Hello Muse readers. It's been a long time between posts and that's quite unlike me. I've been vacationing, traveling, and swamped with new business. My biggest headache at the moment is finding advanced developers to join my team so if you know anyone send them my name. We are a Coldfusion shop doing high level Coldfusion and Flex work and we need 2 advanced developers as we speak. We have great wages and benefits and Omaha is one of the top 10 places in the country to live - just ask my friend and neighbor Warren Buffet (ha). Meanwhile, here's today's tip.

Let's suppose you have a production CFMX server where trusted cache is turned on. At some point you have to do some quick troubleshooting due to an error so you also turn on debugging. In the debug information you see the error detail and you know exactly what to do to get it fixed. What's your next move? Of course, using CFEclipse or Homesite or (gulp) Dreamweaver you open the file and make a change - then you refresh the page. What happens? Actually 2 very contradictory things happen.

The Fix is Not In

Even though you made a change the error is still generated because you have failed to turn off the trusted cache. That's how trusted cache works. Without trusted cache turned on, CF checks the modified date of the file and if it has changed it recompiles it. With trusted cache turned on however, the file is loaded once and the date is never checked. This allows trusted cache to reduce the overhead of the scripting engine. On a busy server (especially one with a busy disk system) this can be a measurable benefit.

Debug Information May Show the Fix

This is the confusing part. Even though the error has been generated you may see the changes you made in the debug information - especially if you have the "robust" information turned on. Remember your files are compiled into Java byte code. Some meta data is also included in that byte code that allows the debugger to identify the line number (sort of) of the original file where the error occurred. But the original file itself is not included - so the debugger actually opens the original file and teases out the 4 to 6 lines of code around the error to display. Since the file has changed you see your changes in the debug information. The result is that you scratch your head and say - "Hmmmm... obviously the server sees my changes - why didn't my fix work?"

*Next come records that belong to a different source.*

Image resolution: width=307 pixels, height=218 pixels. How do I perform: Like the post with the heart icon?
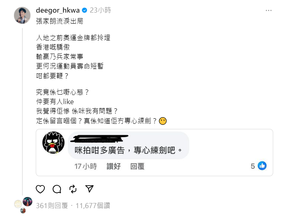pos(40,189)
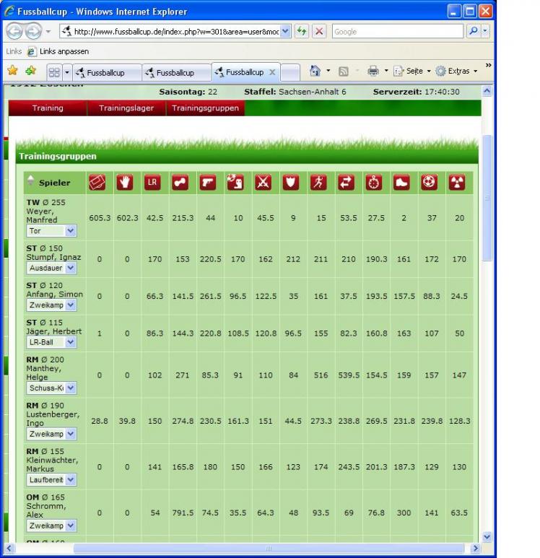Click the football boot column icon

point(401,183)
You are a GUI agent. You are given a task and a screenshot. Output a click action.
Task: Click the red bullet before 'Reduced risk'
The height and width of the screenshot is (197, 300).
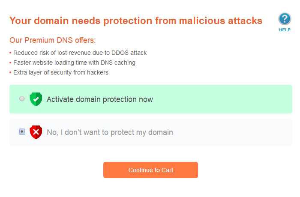click(10, 53)
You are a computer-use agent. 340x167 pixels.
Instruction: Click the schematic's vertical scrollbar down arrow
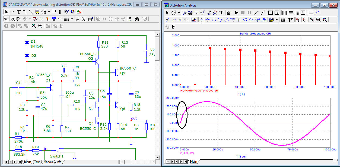[x=157, y=157]
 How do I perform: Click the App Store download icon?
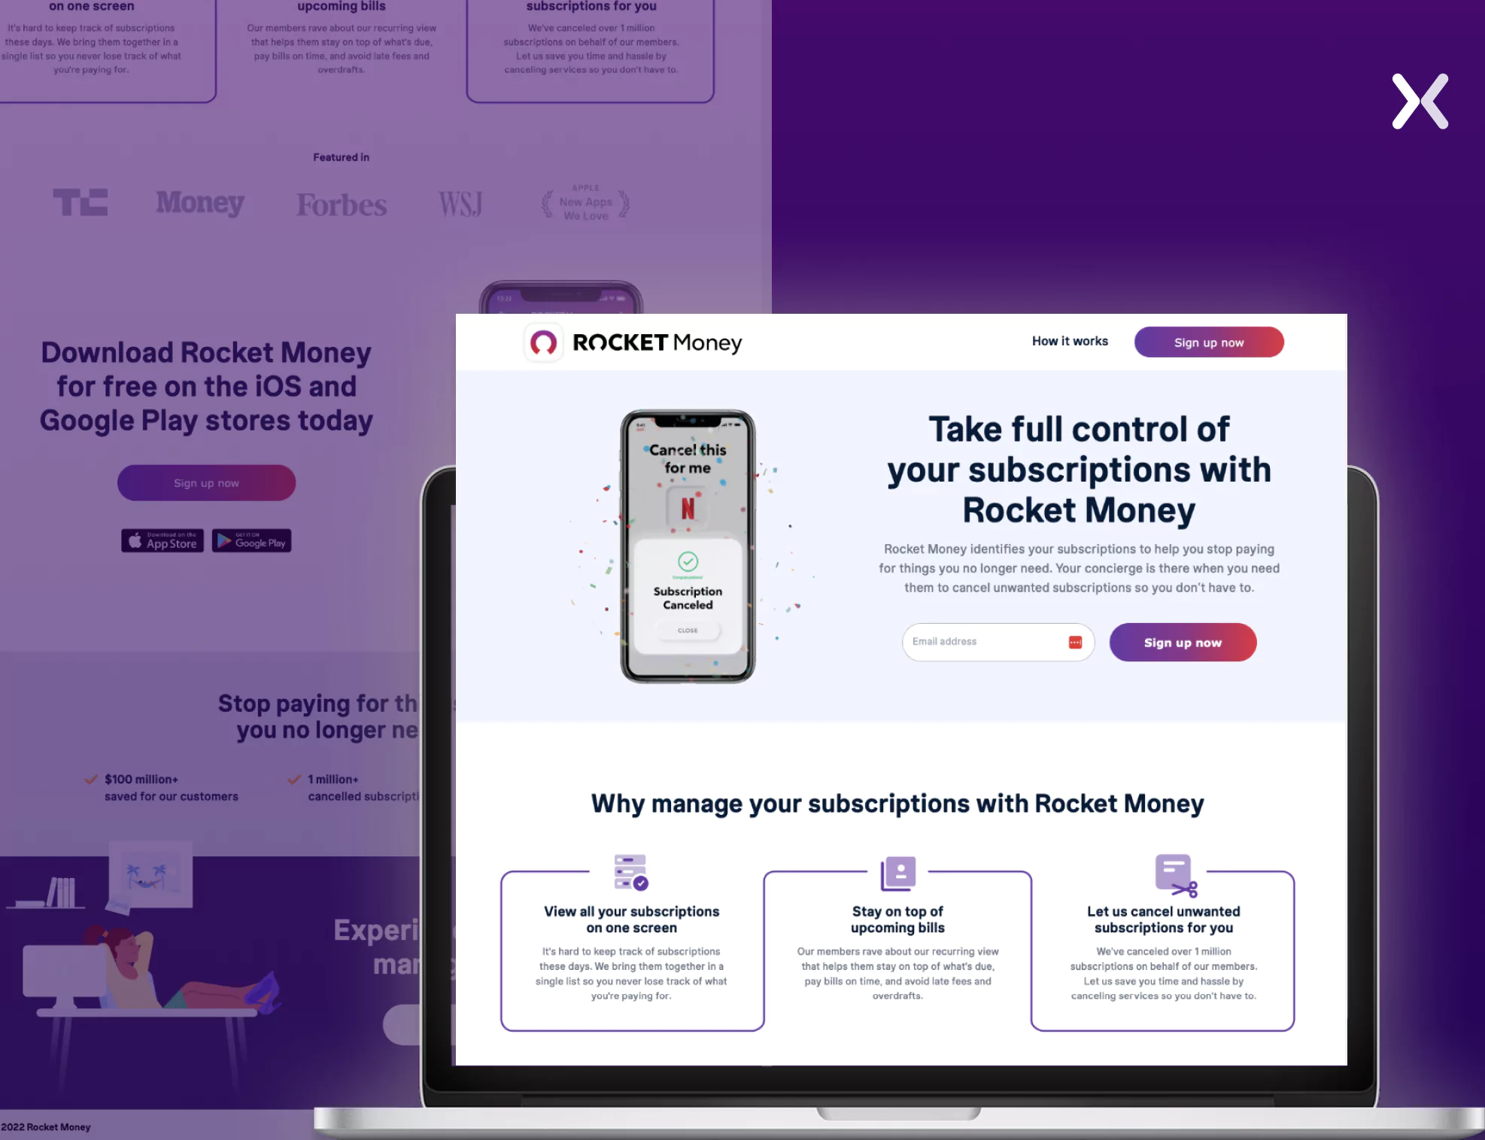click(x=162, y=540)
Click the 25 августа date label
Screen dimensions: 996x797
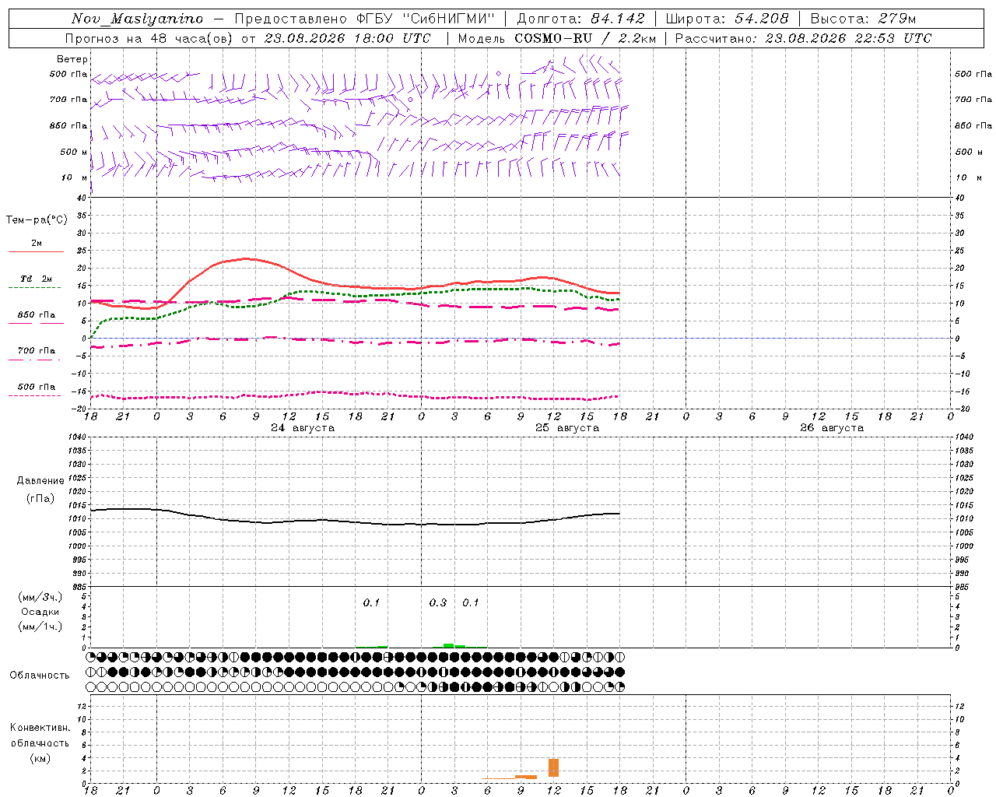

If you are still confused try this. Create a file with an error in it.

<cfparam name="url.userid" default=""/>
<!--- single quote throws and error --->
<cfquery name="test" datasource="test">
    SELECT     *
    FROM    users
    WHERE    user_id = #url.userid#
</cfquery>
Turn on the trusted cache and then run the template. At this point your Java code (along with the error) is cached in the trusted cache. NOTE: it has to be an error that will not prevent the template from compiling. The error above is only thrown if you don't pass in an int. You may actually have to get this file to run successfully (compile into bytecode in other words) before you throw errors. So you could pass it userid=1 and then userid=x to throw the error. Notice in the debug error code that you can actually see your query - usually with line numbers to the left of it. The user_id = #url.userid#is clearly visible.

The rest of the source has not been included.